I imagine the dynamic alert configuration is very common among IoT solutions. I’m very curious how people solve this problem creatively using TICK stack. Thanks in advance!

#2

Hey, thanks for posting your question here! Nice to meet you last night.

Take a look at TICKscript’s Template Tasks. They allow you to define TICKscripts and load data in from a JSON variable file. When a user makes changes, you can update the variable file and re-define the alert.

This will also avoid having to query for additional data when you’re processing the alerts, which seems like it would cause problems with Design 1: the number of queries you are performing would scale linearly with the number of points you are ingesting.

#3

Hey Noah,

We were actually originally considering the design that you mention-- ie storing the alert parameters in the tasks themselves and then updating the tasks when the parameters would change–but wondered if we would have problems from having so many tasks active at the same time. In our use case we would have tens of thousands of sensor feeds that we are monitoring that each might have their own custom alert thresholds. Would it be feasible to run that many tasks simultaneously?

#4

Hi @noahcrowley,

Thanks for the reply! I have tried Template Tasks and I think it fits our purpose. Now with the ability to create tasks out of the template, we will have more than 1k tasks running on Kapacitor. As my colleague @eremzeit mentioned, we are not sure how much tasks Kapacitor can handle at the same time. If you can provide some guidance that will be awesome.

In addition, I’ve tried InfluxCloud Standard I option. But I realized it doesn’t come with Kapacitor. I can’t find any performance metrics for Kapacitor. Is that something Influxdata can provide? Seems like someone asked this question before but hasn’t got any reply yet. Thanks!

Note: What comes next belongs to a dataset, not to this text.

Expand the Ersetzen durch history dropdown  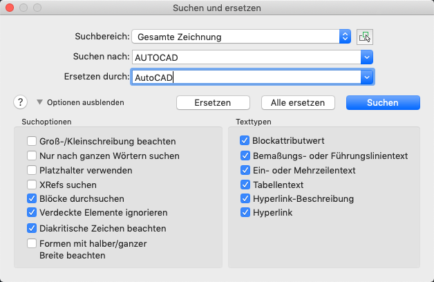pyautogui.click(x=366, y=77)
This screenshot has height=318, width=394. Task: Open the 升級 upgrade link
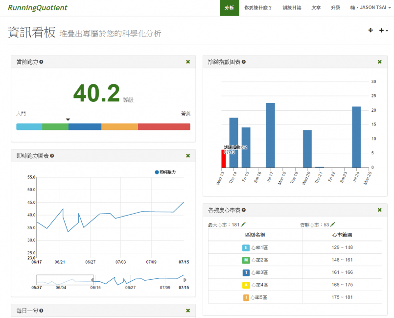[335, 8]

How many alerts can Kapacitor scale to?
#5

Hey @eremzeit and @wkopen,

There is an instance of Kapacitor included with the InfluxCloud Standard option. It should already be connected in Chronograf.

It’s difficult to answer questions about the performance of Kapacitor because the workloads are user-defined. The amount of computation in a task, the frequency and size of the data, and whether it is a batch or stream operation all have an impact on the resources consumed.

After talking to one of my colleagues, he suggested an approach that is more similar to Design 1. As I described above, the scalability of Kapacitor depends on the workload, so large numbers of “where” nodes could cause performance issues. As a result, he recommended determining what the set of user-defined variables would be, and then injecting that data into a single task with logic to process the data against those variables.

There are a variety of ways to inject data into the task: load directly into Kapacitor using the sideload node, send writes to InfluxDB, use a Kapacitor UDF as you had suggested, or including thresholds from the source via Telegraf. Which of those will work best for you will depend on your architecture and what’s easiest to manage.

If you are going to use a UDF to query for data, it makes sense to keep a local cache so you don’t have to continuously make network requests.

There are always going to be tradeoffs between various approaches, and an approach that works for one user might not be ideal for another. Best recommendation? Start building and benchmarking some prototypes and see what works best for your workload.